• _What to work on_: When you reach the line with "Click Create Repository button", start repeating the lines exactly and keep going to the end of the records, but drop every picture.

● ● ● ●

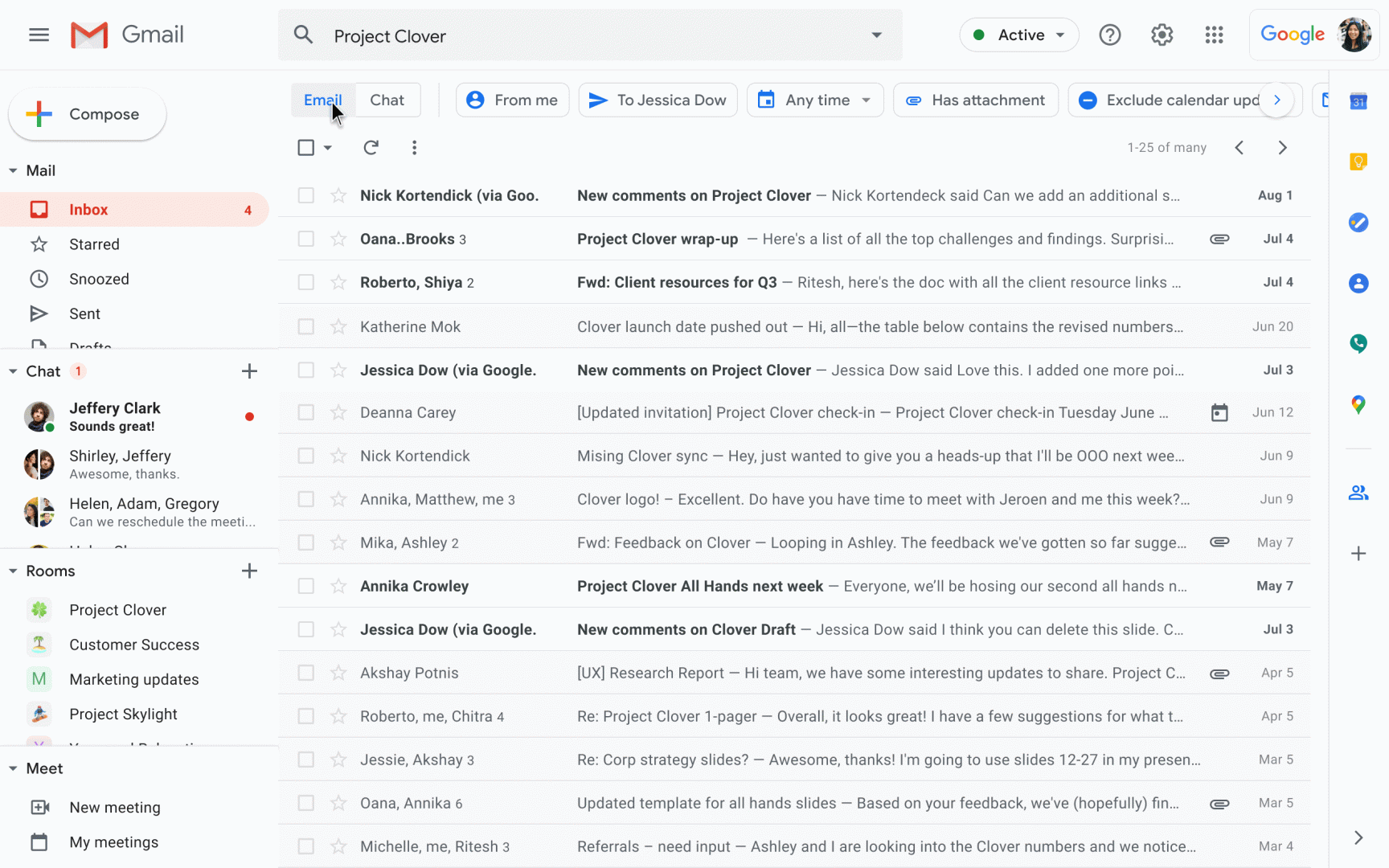Image resolution: width=1389 pixels, height=868 pixels.
Task: Select the Project Clover wrap-up email checkbox
Action: (x=305, y=239)
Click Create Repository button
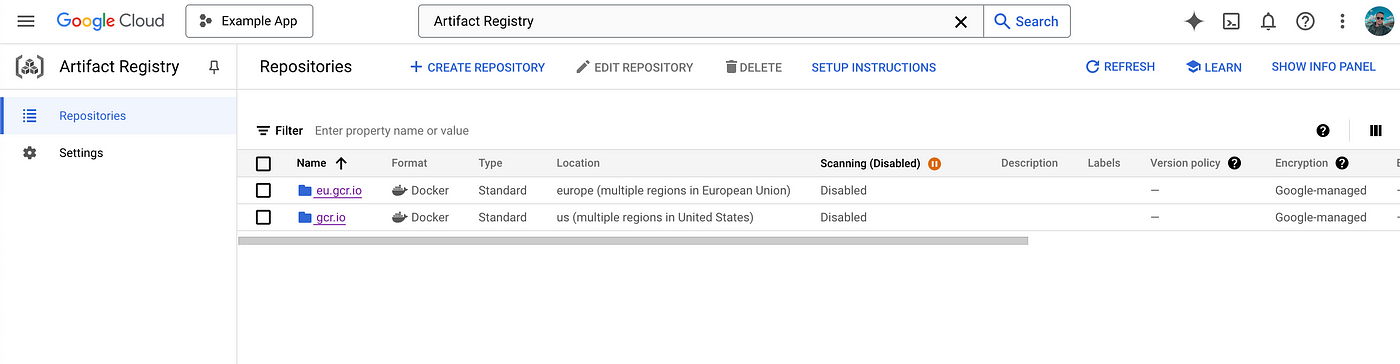The image size is (1400, 364). (x=477, y=67)
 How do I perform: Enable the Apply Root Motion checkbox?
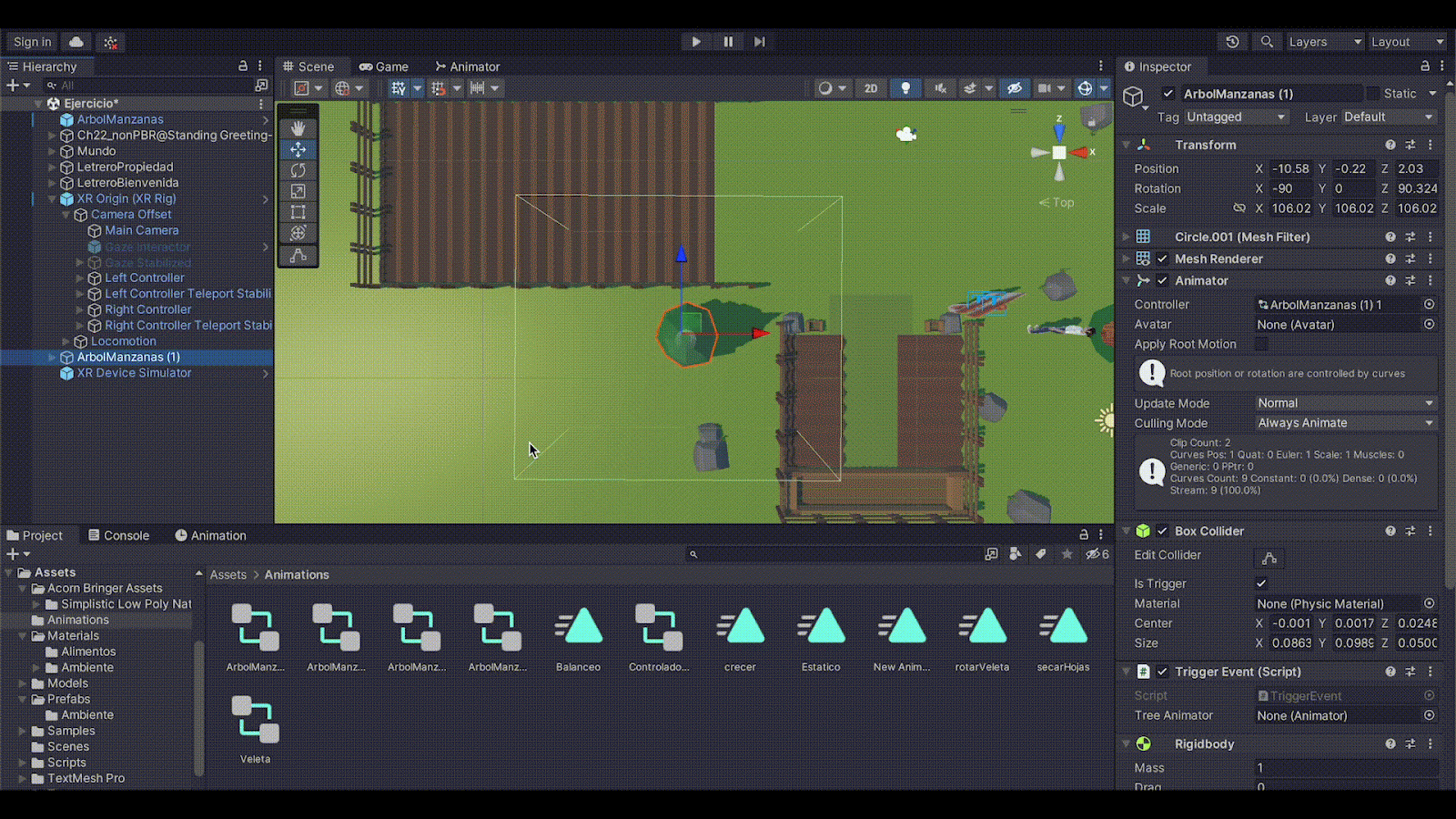[1261, 344]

● ● ● ●

• _Response_:
Click Create Repository button
The image size is (1400, 364). (x=477, y=67)
 How do I perform: Enable the Apply Root Motion checkbox?
[1261, 344]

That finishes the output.